Internal Architecture
Traditional databases route messages from the disk controller, to the OS page cache, copy to the user space JVM memory, copy back to the kernel socket buffer, and push to the network interface card.
Kafka's Zero-Copy pipeline routes data directly:
Page Cache (Kernel space) ──[sendfile() system call]──> Socket Buffer ──> NIC
This zero-copy route removes CPU context switches and context duplication overhead.
Visual Explanation
The visual page explains this kernel-space bypass, illustrating data routing from kernel cache directly to network sockets without crossing JVM borders.
Practical Example
Below is a Java snippet showing how to use FileChannel.transferTo() to perform zero-copy file transfer, matching Kafka's inner transport mechanism:
Common Mistakes
- Over-allocating JVM Heap Memory: Setting the JVM heap size to 32GB on a 64GB machine. Kafka brokers need very small heaps (e.g. 4GB-6GB). The remaining system RAM must be left free for the OS Page Cache.
- Using slow network filesystems (NFS) for log storage: NFS creates high latency network roundtrips, defeating the speed of local sequential disk appends.
Quick Quiz
Q1: Why is sequential disk write speed comparable to sequential RAM writes?
Because sequential writes write to contiguous disk blocks, avoiding mechanical disk head seek latency.
Q2: How does zero-copy transfer reduce broker resource utilization?
It removes the CPU overhead of moving data back and forth between kernel space and user space, reducing CPU cycles.
Scenario-Based Challenge
The Challenge: Sizing JVM heap for a 128GB RAM Node
You deploy a Kafka broker on a high-spec server with 128GB RAM. Senders write 200MB/s of events. SRE wants to know how to configure the JVM garbage collector and heap limits.
Solution Tip: Set the JVM heap size to only 6GB-8GB. Allocate the remaining 120GB to the Linux OS Page Cache. This ensures that most of the log files reside in RAM, enabling consumers to read using zero-copy transfers from memory.
Debugging Exercise
A broker suffers from heavy GC (Garbage Collection) pauses, slowing down throughput. Investigation shows the JVM heap was set to 64GB on a 96GB broker node.

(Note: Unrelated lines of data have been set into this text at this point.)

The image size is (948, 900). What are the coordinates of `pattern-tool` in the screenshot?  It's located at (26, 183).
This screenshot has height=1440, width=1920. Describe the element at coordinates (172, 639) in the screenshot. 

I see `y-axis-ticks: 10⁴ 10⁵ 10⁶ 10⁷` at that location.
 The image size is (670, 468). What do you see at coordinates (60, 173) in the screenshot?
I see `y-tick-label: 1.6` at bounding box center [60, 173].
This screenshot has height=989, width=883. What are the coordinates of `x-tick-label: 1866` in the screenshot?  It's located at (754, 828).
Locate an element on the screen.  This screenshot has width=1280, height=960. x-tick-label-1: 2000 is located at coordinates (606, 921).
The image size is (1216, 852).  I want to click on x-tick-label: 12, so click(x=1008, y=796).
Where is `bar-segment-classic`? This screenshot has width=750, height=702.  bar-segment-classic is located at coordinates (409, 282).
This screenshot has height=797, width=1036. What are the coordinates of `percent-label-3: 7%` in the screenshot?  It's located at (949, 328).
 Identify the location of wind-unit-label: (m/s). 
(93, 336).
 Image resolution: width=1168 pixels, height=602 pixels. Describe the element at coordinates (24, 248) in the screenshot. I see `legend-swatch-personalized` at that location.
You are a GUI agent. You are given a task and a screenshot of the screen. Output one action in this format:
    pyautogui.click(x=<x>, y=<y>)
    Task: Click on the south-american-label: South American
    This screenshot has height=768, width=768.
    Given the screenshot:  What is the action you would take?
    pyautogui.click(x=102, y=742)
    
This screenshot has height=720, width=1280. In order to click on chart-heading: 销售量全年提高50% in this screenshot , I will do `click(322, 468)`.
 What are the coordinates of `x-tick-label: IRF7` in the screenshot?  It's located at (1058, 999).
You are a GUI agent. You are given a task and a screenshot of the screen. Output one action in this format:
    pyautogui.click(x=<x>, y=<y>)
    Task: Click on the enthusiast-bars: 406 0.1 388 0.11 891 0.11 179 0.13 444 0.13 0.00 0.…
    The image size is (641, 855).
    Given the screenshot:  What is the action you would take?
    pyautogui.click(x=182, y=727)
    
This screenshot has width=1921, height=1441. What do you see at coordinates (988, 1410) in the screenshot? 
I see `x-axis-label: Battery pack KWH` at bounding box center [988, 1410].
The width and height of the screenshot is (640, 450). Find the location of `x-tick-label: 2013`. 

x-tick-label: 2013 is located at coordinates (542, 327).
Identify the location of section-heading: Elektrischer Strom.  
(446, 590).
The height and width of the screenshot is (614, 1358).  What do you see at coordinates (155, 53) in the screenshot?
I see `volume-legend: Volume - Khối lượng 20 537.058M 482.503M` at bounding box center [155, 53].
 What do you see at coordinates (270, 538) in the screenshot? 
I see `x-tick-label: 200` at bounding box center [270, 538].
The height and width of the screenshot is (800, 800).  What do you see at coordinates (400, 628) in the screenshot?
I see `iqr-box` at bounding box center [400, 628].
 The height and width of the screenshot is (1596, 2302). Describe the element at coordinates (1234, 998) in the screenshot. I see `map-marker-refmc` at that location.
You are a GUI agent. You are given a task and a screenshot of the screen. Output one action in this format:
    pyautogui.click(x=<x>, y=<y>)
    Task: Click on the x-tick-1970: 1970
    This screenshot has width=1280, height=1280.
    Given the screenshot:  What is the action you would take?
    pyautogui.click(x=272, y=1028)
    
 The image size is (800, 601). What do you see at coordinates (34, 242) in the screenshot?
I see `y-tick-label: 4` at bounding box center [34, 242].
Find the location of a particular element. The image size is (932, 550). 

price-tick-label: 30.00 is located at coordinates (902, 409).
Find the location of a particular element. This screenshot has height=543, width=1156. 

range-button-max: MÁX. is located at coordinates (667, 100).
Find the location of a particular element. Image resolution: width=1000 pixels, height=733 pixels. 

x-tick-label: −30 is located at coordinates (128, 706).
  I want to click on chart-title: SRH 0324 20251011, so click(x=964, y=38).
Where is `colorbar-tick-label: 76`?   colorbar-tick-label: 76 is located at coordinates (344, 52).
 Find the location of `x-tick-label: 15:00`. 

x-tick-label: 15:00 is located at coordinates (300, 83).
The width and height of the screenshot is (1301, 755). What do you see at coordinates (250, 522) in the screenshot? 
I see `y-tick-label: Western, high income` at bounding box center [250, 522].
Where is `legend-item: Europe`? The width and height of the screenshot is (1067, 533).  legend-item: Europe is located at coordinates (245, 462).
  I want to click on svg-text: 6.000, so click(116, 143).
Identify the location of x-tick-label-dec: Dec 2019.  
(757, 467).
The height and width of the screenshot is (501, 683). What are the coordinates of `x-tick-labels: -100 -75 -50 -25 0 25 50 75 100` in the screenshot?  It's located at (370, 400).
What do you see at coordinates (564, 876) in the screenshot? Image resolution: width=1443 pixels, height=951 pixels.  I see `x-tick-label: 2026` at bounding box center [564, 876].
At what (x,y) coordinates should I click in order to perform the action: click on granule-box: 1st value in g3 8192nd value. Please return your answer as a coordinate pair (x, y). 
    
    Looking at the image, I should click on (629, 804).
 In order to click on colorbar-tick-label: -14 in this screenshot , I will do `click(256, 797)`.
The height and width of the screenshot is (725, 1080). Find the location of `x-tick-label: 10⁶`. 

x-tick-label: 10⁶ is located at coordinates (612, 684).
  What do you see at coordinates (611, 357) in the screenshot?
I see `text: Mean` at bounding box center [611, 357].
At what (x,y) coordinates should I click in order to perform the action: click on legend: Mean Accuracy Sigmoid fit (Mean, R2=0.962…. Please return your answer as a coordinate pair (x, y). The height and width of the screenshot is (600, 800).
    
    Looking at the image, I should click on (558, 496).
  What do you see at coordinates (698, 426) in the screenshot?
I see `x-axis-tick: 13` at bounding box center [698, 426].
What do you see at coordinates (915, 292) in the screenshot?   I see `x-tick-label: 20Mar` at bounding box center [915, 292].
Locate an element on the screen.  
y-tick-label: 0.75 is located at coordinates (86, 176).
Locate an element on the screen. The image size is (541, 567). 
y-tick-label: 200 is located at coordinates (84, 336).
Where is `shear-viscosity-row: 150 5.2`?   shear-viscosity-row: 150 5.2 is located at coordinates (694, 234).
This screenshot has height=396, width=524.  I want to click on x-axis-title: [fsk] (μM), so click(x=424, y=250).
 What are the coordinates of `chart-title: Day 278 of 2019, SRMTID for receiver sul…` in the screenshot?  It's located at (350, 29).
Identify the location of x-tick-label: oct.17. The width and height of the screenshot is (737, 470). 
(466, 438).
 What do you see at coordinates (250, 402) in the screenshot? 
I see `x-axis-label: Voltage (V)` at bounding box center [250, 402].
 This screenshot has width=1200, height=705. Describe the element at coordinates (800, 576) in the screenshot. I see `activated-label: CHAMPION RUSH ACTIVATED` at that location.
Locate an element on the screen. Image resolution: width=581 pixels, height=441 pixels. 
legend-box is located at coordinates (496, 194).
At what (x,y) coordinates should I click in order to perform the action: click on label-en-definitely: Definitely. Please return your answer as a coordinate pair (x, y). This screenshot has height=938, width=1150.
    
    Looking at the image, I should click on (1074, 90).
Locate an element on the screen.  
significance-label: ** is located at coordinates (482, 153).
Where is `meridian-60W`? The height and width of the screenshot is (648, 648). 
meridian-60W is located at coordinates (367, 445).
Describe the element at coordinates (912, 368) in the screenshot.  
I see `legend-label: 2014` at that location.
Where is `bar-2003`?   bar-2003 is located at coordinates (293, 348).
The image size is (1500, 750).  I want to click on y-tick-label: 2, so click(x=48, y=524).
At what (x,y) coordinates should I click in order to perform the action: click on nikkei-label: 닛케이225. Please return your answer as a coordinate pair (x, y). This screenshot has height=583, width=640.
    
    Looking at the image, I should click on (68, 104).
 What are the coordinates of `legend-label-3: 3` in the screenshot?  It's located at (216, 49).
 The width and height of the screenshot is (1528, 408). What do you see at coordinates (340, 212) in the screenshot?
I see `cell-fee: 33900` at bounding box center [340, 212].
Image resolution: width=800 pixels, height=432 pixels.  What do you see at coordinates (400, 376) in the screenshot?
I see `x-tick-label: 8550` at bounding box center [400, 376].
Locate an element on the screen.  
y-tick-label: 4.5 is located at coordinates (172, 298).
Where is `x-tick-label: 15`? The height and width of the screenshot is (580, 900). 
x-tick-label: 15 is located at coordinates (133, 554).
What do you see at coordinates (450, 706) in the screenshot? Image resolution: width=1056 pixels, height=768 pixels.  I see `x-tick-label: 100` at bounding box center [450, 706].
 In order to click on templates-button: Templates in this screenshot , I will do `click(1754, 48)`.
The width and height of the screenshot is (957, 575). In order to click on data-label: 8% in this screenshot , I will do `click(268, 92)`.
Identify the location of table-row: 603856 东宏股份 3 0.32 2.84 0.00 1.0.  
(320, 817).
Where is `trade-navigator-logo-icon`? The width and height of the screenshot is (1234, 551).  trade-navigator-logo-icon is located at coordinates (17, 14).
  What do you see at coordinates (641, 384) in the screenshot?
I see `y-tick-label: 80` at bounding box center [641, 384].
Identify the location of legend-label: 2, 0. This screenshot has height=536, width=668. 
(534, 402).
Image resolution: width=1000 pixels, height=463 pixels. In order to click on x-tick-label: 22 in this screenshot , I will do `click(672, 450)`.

The Fix: The large JVM heap forces the garbage collector to scan a massive object space, causing pauses. Reduce the JVM heap to 6GB and apply the G1GC garbage collector options:
export KAFKA_HEAP_OPTS="-Xms6g -Xmx6g"
export KAFKA_JVM_PERFORMANCE_OPTS="-XX:+UseG1GC -XX:MaxGCPauseMillis=20"
Interview Questions
1. How does the immutable nature of commit logs simplify concurrency?
Because data is append-only, there are no random update locks or B-tree rebalances. Senders and receivers can access files concurrently without locking.
2. What is the role of page cache in Kafka reads?
When a consumer requests a message, the broker checks the page cache. If the message was recently written, it is read from RAM cache, avoiding disk read I/O.
Production Considerations
Configure the Linux OS vm.swappiness=1 parameter to prevent the kernel from swapping page cache bytes to disk, which would degrade throughput.